NOTTINGHAM (UK) — Nicotine patches in standard dose fail to help pregnant women quit smoking, a large clinical study shows.
“We think our findings are hugely significant. Smoking in pregnancy is the leading preventable cause of morbidity, death and health problems among women and babies. We hope our results will inform future health care policy and guidelines in the field of smoking cessation during pregnancy,” says study leader Tim Coleman, a professor in the University of Nottingham’s UK Centre for Tobacco Control Studies.
“Clearly standard dose nicotine patches do not work in pregnancy as well as they do in the general smoking population. More research is needed; higher dose patches might be effective, but women would also need to be persuaded to use these for longer and research into other ways to help pregnant women give up is also needed,” Coleman adds.
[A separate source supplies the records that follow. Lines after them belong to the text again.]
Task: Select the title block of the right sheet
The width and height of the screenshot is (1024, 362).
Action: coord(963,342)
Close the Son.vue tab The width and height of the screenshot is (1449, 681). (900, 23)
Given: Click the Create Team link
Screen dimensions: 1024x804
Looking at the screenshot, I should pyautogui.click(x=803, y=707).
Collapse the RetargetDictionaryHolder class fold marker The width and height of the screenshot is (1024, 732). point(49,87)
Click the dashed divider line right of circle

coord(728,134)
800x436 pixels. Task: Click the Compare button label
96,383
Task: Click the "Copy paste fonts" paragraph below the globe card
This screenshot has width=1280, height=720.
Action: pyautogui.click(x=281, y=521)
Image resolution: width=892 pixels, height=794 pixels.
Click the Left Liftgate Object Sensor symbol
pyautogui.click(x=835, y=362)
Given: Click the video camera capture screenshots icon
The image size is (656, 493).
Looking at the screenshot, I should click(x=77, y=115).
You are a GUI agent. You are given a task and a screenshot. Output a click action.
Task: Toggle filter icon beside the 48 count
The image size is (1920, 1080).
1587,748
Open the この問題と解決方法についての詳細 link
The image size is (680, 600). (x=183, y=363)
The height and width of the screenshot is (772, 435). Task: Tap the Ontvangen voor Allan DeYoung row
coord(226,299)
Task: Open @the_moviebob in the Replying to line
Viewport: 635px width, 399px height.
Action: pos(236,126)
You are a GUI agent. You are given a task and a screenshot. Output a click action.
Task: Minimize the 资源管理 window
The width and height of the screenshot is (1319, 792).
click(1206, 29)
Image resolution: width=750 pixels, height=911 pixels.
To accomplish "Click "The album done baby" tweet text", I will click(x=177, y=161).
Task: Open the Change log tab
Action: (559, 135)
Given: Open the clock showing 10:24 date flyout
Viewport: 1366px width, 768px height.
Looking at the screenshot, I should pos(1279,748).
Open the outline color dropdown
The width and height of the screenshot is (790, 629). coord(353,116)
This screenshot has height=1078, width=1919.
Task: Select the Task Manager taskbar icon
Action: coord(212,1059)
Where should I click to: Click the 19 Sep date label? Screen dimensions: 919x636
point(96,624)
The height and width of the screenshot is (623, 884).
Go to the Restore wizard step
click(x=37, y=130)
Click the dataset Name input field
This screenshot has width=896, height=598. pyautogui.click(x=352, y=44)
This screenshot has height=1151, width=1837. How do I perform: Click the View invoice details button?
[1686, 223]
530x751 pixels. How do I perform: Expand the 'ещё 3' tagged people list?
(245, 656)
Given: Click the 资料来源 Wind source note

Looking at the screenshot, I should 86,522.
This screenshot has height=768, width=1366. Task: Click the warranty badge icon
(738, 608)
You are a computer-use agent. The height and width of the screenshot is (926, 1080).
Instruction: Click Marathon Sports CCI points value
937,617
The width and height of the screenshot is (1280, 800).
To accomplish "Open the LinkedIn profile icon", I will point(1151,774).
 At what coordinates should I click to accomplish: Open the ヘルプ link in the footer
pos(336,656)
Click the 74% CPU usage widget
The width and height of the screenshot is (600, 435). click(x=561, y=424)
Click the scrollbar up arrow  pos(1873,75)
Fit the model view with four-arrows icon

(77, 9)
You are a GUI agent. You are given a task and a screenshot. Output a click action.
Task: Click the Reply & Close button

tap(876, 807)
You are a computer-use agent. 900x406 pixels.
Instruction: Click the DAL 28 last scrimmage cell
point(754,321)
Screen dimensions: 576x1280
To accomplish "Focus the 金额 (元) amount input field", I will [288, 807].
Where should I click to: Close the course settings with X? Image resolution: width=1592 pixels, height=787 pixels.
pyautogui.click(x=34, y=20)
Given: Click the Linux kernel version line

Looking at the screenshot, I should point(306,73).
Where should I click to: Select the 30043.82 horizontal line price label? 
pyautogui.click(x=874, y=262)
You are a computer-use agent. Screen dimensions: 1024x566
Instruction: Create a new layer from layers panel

Nicotine replacement therapy (NRT) is proven to be an effective aid for people who want to give up smoking but its effectiveness in pregnant women who metabolize the nicotine more quickly and hence may need high doses for NRT to be effective, has not previously been widely examined. NRT is regularly prescribed to women who are pregnant and advised to quit but there has also been little research to date, into possible adverse effects from nicotine replacement on the mother and unborn child.
The largest-ever randomized trial of nicotine patches in pregnancy was carried out between May 2007 and February 2010. A group of 1,050 women between the ages of 16 and 50 and between 12 to 24 weeks pregnant were recruited from antenatal clinics at seven hospitals in the East Midlands, Stoke and Cheshire. All smoked ten or more cigarettes a day before they were pregnant and five or more cigarettes after they became pregnant.
From the group, 521 women were randomly assigned to eight weeks of nicotine replacement patch therapy and 529 to placebo (visually identical dummy) patches in a double-blind trial to assess the effectiveness and safety of standard-dose therapy of a daily 15 mg/16 hour nicotine patch.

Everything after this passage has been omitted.